Materials-- The snake venom hemorrhagic toxin HT-d (atrolysin C) was purified from rattlesnake venom (21). Purity of the atrolysin C was demonstrated by silver stain analysis where only one band was detected after loading 100 ng of total protein on a 10% gel. The activity of the atrolysin C sample could be blocked completely by the metalloproteinase inhibitor EDTA and by a specific hydroxamate MMP inhibitor confirming the matrix metalloproteinase nature of this enzyme. Antibody BC-3, which recognizes the new NH2 terminus ARGSVIL on aggrecan fragments produced by aggrecanase cleavage, was obtained from Dr. Bruce Caterson (University of Wales, Cardiff, U. K.). Antibody AF-28, which recognizes the new NH2 terminus FFGVG on aggrecan fragments produced by MMP cleavage, was provided by Dr.

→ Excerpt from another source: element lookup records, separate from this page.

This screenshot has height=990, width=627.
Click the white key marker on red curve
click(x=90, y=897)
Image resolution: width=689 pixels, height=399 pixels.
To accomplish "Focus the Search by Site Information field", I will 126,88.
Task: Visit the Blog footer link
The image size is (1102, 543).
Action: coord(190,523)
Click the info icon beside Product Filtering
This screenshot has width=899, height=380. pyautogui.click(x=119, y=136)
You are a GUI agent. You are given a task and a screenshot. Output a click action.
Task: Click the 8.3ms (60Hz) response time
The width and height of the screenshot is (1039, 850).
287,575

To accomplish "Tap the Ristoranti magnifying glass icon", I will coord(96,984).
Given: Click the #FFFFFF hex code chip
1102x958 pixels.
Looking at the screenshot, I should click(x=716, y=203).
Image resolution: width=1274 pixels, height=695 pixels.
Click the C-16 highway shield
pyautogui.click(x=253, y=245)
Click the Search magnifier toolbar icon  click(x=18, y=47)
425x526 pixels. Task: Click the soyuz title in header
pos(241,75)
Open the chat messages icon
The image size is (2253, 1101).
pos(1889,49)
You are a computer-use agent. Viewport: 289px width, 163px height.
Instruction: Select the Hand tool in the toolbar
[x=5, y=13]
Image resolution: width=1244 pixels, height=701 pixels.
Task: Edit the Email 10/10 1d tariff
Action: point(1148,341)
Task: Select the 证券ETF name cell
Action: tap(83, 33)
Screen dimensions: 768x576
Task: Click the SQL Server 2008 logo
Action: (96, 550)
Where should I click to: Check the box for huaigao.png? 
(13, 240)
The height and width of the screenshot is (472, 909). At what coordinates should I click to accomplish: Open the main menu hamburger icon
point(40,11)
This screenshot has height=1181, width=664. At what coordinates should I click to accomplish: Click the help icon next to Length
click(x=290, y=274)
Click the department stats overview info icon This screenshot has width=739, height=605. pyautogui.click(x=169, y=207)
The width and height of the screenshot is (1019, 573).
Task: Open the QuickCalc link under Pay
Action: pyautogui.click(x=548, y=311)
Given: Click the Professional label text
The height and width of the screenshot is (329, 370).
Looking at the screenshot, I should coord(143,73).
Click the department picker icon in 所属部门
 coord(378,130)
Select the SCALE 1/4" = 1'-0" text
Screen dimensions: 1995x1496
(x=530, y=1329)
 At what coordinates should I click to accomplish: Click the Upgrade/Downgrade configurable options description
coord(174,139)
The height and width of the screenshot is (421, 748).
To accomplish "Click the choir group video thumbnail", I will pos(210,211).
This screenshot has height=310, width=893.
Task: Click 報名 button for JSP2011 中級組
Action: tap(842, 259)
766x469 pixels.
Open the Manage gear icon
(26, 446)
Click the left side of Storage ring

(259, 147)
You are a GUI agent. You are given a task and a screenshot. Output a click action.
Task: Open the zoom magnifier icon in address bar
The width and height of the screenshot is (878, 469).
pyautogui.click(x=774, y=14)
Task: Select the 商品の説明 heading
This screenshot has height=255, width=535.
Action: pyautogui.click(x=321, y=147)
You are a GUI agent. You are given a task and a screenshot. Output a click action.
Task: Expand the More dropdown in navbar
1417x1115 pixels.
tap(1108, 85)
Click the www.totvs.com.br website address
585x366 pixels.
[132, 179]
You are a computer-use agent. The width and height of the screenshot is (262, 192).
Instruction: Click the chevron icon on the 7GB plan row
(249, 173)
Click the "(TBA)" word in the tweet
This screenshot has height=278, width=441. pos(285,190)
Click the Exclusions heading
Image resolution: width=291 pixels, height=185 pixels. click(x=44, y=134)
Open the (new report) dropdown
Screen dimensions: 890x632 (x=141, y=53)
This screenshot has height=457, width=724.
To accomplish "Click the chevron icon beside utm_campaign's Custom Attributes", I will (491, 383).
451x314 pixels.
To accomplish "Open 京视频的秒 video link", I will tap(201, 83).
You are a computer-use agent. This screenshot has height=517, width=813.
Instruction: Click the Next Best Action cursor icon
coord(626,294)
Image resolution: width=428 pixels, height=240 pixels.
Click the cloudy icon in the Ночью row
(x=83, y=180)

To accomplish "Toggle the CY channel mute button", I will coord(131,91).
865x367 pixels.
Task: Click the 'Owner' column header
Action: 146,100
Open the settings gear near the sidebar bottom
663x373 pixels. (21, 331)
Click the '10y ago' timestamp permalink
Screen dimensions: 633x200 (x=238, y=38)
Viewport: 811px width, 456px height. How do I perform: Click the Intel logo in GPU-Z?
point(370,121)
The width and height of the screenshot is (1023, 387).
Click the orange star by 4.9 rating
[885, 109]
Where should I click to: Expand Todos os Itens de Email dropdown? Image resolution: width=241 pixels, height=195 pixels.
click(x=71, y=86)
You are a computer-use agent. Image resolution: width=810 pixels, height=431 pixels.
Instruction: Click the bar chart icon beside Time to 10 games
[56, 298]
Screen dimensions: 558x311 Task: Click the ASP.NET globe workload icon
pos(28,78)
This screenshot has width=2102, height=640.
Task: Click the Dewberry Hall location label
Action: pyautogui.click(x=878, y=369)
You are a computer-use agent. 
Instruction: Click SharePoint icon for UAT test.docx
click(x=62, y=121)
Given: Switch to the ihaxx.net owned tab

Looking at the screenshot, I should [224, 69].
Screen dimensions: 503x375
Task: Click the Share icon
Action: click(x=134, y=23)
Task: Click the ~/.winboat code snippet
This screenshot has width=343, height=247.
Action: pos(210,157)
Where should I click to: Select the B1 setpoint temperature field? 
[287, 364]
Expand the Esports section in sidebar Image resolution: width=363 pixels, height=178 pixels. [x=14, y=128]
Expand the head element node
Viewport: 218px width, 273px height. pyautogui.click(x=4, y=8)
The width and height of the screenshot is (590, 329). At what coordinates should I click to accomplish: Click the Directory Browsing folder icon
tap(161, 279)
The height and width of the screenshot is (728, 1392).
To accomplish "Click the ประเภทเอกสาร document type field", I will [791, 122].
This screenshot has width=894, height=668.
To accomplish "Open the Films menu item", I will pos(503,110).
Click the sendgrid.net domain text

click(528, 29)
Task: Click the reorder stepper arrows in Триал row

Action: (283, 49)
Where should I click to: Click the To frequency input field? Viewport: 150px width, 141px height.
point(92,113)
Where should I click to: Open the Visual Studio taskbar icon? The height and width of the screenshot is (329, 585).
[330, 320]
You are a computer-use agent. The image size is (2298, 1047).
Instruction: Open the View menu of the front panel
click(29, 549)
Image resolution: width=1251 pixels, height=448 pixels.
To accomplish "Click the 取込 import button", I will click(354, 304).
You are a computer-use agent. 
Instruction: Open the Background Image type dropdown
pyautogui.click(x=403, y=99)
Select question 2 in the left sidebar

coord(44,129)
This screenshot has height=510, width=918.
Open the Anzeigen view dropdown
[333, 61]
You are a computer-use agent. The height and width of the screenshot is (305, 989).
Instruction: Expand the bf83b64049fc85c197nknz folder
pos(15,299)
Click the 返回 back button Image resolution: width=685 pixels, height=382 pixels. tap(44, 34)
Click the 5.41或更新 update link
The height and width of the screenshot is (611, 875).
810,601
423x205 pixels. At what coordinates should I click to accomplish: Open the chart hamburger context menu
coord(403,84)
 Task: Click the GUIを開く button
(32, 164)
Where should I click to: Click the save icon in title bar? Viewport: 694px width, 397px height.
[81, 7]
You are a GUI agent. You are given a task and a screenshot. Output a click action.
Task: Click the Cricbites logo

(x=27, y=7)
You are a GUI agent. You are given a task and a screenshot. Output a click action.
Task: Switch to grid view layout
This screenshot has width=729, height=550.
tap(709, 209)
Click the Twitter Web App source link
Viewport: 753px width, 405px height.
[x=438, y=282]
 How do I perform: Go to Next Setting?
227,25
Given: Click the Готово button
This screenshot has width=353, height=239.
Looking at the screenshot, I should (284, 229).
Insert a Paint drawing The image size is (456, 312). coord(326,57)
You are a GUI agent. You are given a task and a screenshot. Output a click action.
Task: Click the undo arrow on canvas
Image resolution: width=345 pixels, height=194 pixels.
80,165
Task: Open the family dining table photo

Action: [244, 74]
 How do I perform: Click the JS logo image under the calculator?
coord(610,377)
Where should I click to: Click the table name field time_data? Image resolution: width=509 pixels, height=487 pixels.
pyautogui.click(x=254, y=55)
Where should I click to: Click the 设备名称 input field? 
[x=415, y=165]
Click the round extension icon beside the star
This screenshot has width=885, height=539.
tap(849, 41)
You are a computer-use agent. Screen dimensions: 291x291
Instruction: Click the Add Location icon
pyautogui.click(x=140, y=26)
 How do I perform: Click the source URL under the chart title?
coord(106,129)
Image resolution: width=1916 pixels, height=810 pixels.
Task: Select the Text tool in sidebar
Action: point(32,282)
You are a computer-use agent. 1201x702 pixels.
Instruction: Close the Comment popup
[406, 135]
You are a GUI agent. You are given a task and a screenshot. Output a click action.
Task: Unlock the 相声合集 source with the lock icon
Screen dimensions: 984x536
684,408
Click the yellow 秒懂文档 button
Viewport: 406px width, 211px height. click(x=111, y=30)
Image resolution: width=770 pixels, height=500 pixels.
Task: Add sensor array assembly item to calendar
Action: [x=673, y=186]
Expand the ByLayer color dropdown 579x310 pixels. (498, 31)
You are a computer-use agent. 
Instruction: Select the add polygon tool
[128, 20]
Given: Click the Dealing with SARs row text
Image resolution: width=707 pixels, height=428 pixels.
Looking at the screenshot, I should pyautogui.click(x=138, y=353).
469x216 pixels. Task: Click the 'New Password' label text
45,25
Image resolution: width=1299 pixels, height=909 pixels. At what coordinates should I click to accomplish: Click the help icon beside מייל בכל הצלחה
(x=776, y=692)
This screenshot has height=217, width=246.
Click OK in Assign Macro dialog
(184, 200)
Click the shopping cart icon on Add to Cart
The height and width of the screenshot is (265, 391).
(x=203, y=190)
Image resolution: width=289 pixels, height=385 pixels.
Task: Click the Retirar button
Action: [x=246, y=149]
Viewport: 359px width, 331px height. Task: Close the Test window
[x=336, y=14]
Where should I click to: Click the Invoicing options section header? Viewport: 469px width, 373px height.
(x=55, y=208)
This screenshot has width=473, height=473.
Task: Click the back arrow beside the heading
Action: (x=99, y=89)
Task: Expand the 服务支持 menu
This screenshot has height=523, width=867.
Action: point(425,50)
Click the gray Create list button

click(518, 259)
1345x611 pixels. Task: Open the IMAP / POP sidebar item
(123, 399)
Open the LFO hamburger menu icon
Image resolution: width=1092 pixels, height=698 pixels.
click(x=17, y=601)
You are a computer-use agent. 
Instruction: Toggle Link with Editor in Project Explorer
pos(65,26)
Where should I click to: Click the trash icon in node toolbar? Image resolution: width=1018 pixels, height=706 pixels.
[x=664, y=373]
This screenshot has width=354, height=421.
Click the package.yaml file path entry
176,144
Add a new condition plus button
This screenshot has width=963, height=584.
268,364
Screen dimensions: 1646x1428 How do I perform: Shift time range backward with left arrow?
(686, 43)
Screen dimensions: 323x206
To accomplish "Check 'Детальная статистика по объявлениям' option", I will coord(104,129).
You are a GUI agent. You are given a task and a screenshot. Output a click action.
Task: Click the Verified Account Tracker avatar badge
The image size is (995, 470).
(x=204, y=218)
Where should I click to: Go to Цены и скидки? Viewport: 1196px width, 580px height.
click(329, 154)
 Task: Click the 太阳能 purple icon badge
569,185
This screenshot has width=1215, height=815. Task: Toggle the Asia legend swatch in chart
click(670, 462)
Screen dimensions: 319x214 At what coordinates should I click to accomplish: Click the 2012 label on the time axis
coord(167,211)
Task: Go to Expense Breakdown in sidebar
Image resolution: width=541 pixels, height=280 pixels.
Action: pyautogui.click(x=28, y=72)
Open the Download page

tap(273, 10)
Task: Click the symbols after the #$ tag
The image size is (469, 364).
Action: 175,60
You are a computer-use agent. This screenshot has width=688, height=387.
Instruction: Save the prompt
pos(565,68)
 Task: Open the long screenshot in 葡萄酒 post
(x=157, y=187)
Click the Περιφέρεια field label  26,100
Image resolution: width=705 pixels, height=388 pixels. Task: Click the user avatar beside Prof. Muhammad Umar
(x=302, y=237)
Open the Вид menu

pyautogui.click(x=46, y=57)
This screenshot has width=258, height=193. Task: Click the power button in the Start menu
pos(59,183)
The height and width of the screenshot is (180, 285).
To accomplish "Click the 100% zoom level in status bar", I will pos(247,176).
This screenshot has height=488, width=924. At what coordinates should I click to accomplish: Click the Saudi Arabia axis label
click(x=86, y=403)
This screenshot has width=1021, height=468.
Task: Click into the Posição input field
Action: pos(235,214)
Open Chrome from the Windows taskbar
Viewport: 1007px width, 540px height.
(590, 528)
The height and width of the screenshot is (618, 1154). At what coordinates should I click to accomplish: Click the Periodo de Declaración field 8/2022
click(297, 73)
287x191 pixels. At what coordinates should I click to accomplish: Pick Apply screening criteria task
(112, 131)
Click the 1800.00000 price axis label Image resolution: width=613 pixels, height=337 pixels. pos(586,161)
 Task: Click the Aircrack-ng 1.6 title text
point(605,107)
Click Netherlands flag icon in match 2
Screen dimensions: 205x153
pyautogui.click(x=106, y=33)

Amanda Fosang (University of Melbourne, Parkville, Australia). NITEGE antibody, which recognizes the new COOH terminus NITEGE on aggrecan fragments produced by aggrecanase cleavage, was from Dr. Michael Lark and Merck Research Laboratories (Rahway, NJ). Monoclonal antibody MAB2005, which recognizes a protein-related epitope associated with the binding region of chondroitin sulfate chains, was purchased from Chemicon International (Temecula, CA). MAB2005 reacts with the protein-related epitope only after chondroitinase ABC digestion, and it has been shown not to react with any carbohydrate structural elements (22). Biotinylated hyaluronic acid (bHA), which recognizes the functional intact aggrecan G1 domain (23), was provided by Dr. James Melrose (University of Sydney, Australia). Sites recognized by these reagents are shown in Fig. 1. Chondroitinase ABC lyase (Proteus vulgaris) (EC 4.2.2.4), keratanase (Pseudomonas sp.) (EC 3.2.1.103), and keratanase II (Bacillus sp.) were from Seikaguku (Kogyo, Japan). Polyvinylidene difluoride membrane filters used for Western transfer and 8-16% Tris-glycine gels used to separate aggrecan products were from Novex (San Diego, CA). Goat anti-mouse IgG alkaline phosphatase conjugate and nitro blue tetrazolium/5-bromo-4-chloro-3-indolyl phosphate color development used for Western detection were from Promega (Madison, WI). Streptavidin-alkaline phosphatase was purchased from Life Technologies, Inc.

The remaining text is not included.